LONDON.- Painter Hurvin Anderson (b. 1965, UK) reflects on illusory and fragmentary space and depictions of black figures and experience in The Unseen, an artist-curated selection of 25 works from the Christen Sveaas Art Foundation.
The exhibition draws both on the prologue to Ralph Ellisons epoch-defining novel, Invisible Man (1952), about bigotry and the invisibility of black lives in 1950s America, and the artists own work, informed by European painting traditions and his Jamaican heritage. His selection combines the work of lesser-known artists with modern and contemporary icons, whom explore aspects of the unseen through paint, collage, fabric and found objects.
Amongst these works, Tewodros Hagos (b. 1974, Ethiopia) records the plight of refugees from Africa brought ashore in lifejackets and insulation blankets, depicting them as individuals rather than numbers in media reports of the migrant crisis.
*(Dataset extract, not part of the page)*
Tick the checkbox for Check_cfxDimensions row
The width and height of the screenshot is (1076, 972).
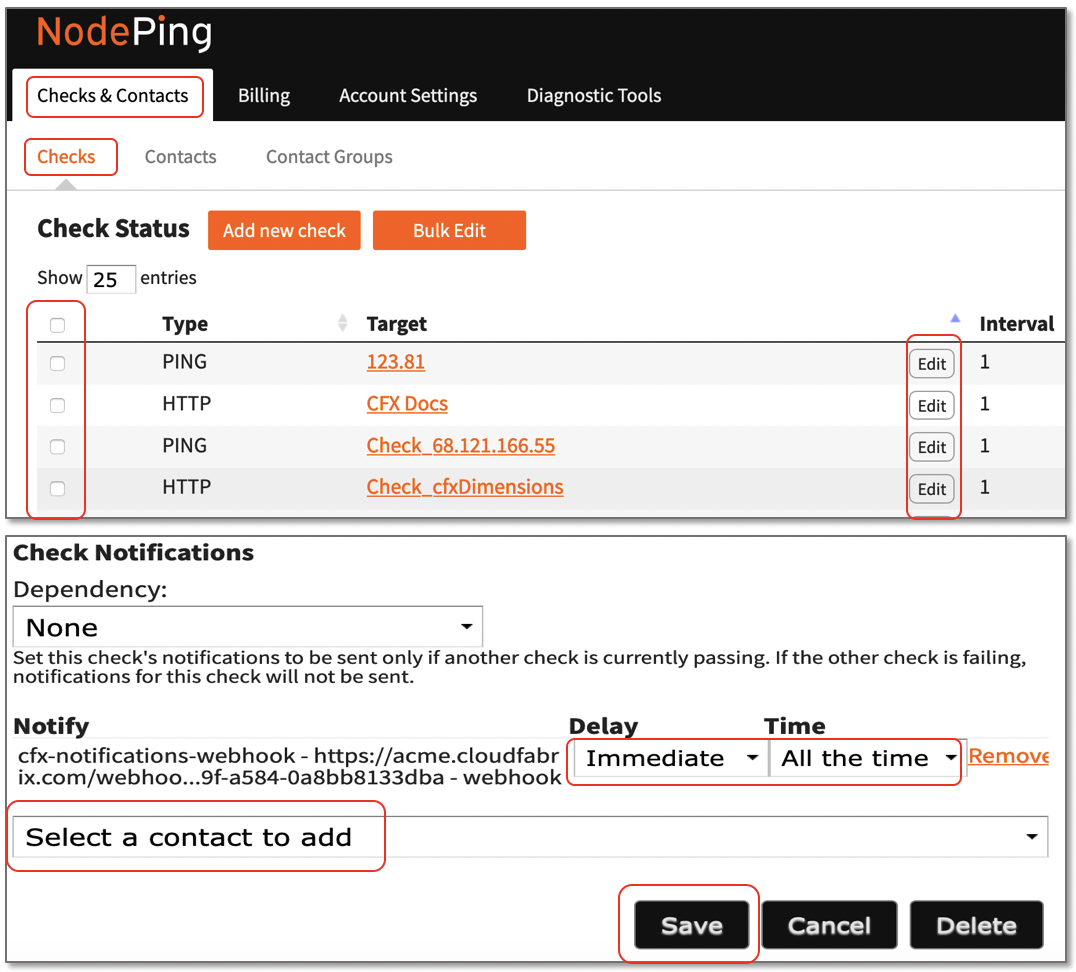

On a neighbouring wall Glenn Ligons (b. 1960, USA) text-based work Stranger #65 takes inspiration from James Baldwins 1953 essay, Stranger in the Village (1953), exploring invisibility through the near inability to decipher words stencilled in coal dust.
Anderson is also drawn to artists who investigate the limits of perception both physically and metaphorically, including works that break with convention or exceed their frames. Through the use of materials such as textiles and jute sacking in the work of Ibrahim Mahama (b. 1987, Ghana), or through the contortion of perspective in the paintings of Caragh Thuring (b. 1972, Belgium), the display creates a tension between what can be seen and what is invisible to the viewer. Svein Bollings (b. 1948, Norway) surreal, crouching Mann 1 (1975-79) is partially obscured by shadows, while the blurry domestic setting of Howard Hodgkins (1932-2017, UK) Interior with Figures (1977-84) is at once intrusive and illusive.
This exhibition is the third of four displays drawn from the Christen Sveaas Art Foundation, which holds more than 2000 works by 300 artists from around the world. The Unseen features 25 of these artists including Michael Bevilacqua, Ross Bleckner, Amoake Boafo, Svein Bolling, Borghild Røed Lærum, Constantin Brancusi, Matt Connors, Lars Elling, Tewodros Hagos, Mona Orstad Hansen, Thore Heramb, Howard Hodgkin, Per Krohg, Glenn Ligon, Ibrahim Mahama, Herman Mbamba, Simphiwe Ndzube, Henrik Placht, Robert Rauschenberg, Caragh Thuring, Judy Serks Vevie, Jacob Weidemann, Stanley Whitney, Christopher Wool and Toby Ziegler.
The fourth exhibition in the series will feature the selections of Donna Huanca (b. 1980, USA), coming to Whitechapel Gallery in Autumn 2022.